Reputation: 365
I have this class with a foo method and the main method where I have a few variables and a print statement.
public static boolean foo(int x, boolean b) {
if (x < 0) {
return true;
}
return !b;
}
Say I print the following:
foo (-3, c || !c)
I'm having trouble understanding what the || is supposed to do. I declared boolean c = false in main, but I don't see how it can choose to input c (false) or !c (true).
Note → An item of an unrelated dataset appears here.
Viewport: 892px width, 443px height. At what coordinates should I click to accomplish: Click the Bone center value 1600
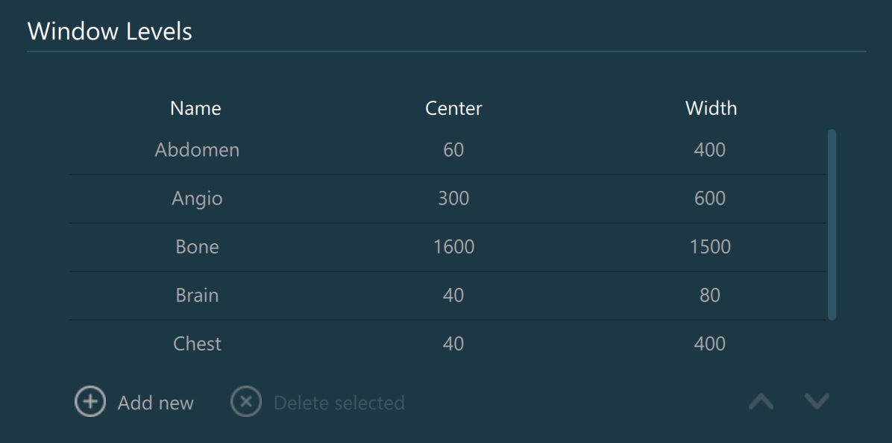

Also, side-question: the exclamation point in front of a boolean variable will just give the opposite right? i.e. if the input was false, and foo returns !b, it'd return true?
Upvotes: 2
Views: 101
Reputation: 348
"||" means OR, so any x || !x will always return true, no matter whether you declare x as false or true.
Upvotes: 1
Reputation: 34387
If you declared c
as:
boolean c = false;// or true
then c || !c
will always result into true
.
so you method call foo (-3, c || !c)
is nothing but equivalent to foo (-3, true)
Upvotes: 1
Reputation: 1837
c || !c
will always be true
- you might as well replace the code with
foo (-3, true)
Upvotes: 1
Reputation: 359986
I don't see how it can choose to input c (false) or !c (true)
It's not "choosing to input" two different possibilities. It's passing the value that is the result of evaluating c || !c
, a single boolean.
Note: x || !x
will always evaluate to true
, for any boolean value of x
.
Upvotes: 1
Reputation: 24937
It's a tautology so to speak, always true.
c || !c
means: "c OR not c". One of these is always true.